Segment Start: TEXT UNDER STUDY
Abstract: Wherever you are in your team’s machine learning journey, it’s helpful to think about evolving towards large scale production. A key ingredient of this journey is your data labeling and annotation framework. In this talk we focus on how to build your data labeling pipeline to be enterprise grade. We will describe the considerations and insights that go into making your data pipeline a mindful part of your development pipeline.
Proactively planning a data process can generate progressively better results during development, but it requires some thought and stakeholder buy-in. The financial and overhead costs of data labelling need to be considered. Through peer, manager, and machine-learning expert collaboration, annotators refine their skills, mastering tasks traditionally beyond the expertise of crowdsourcing. Finally, in a collaborative framework, labellers and machine-learning experts negotiate and create meaning through an iterative feedback process as they identify new concepts and nuances in the data.
A pipeline designed for human judgement and incremental training on edge cases, can provide that last mile of acceptability to roll out a machine learning solution in production. We will describe successful examples of this approach.
Bio: Jai Natarajan is VP, Marketing and Strategic Business Development, at iMerit. iMerit has over 2500 data experts who label and enrich data at scale to help customers get better results from their algorithms. It does so while empowering women and youngsters in underprivileged communities to join the digital economy. iMerit works with leaders across sectors like Autonomous Vehicles, AgTech, Medical Imaging, e-Commerce and Financial Services, with diverse types of image, video and text data.
Jai’s background is in Computer Graphics and Education. Before joining iMerit, he founded Emmy- winning animation studio Xentrix, and has previously worked at Lucasfilm and Sony. He also serves on the board of Anudip Foundation, a livelihood development non-profit that trains thousands of marginalized youngsters in digital skills.
Segment End: TEXT UNDER STUDY
** EXERCISE 1 **
From the data labeling talk text, print the passage from "Proactively planning a" to "of this approach.".
** EXERCISE 2 **
According to the data labeling talk text, how do annotators come to master tasks traditionally beyond the expertise of crowdsourcing? Answer in one to three sentences.
** EXERCISE 3 **
List every sector that the data labeling talk text names as one where iMerit works with leaders.
Segment Start: COLLECTED MATERIAL
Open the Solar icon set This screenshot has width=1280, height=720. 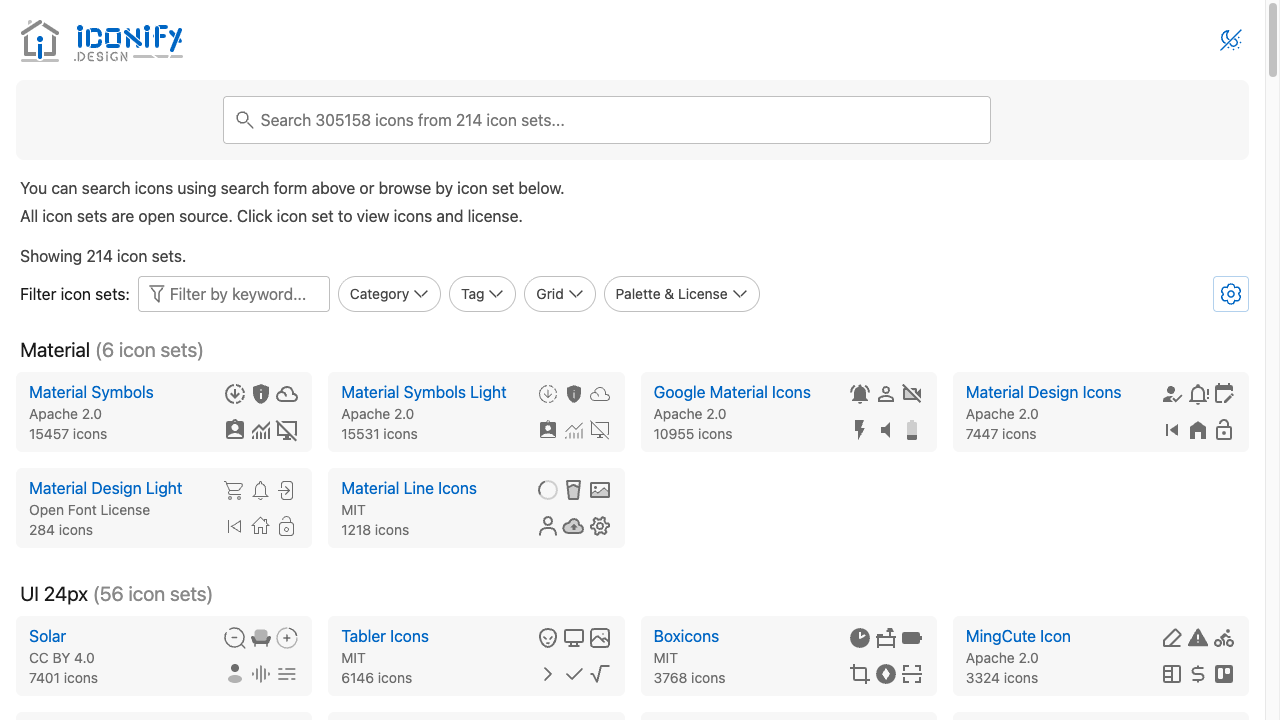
Segment End: COLLECTED MATERIAL
** TASK RESPONSE 1 **
Proactively planning a data process can generate progressively better results during development, but it requires some thought and stakeholder buy-in. The financial and overhead costs of data labelling need to be considered. Through peer, manager, and machine-learning expert collaboration, annotators refine their skills, mastering tasks traditionally beyond the expertise of crowdsourcing. Finally, in a collaborative framework, labellers and machine-learning experts negotiate and create meaning through an iterative feedback process as they identify new concepts and nuances in the data.
A pipeline designed for human judgement and incremental training on edge cases, can provide that last mile of acceptability to roll out a machine learning solution in production. We will describe successful examples of this approach.

** TASK RESPONSE 2 **
Annotators refine their skills through collaboration with peers, managers, and machine-learning experts. That collaboration lets them master tasks traditionally beyond the expertise of crowdsourcing.

** TASK RESPONSE 3 **
Autonomous Vehicles
AgTech
Medical Imaging
e-Commerce
Financial Services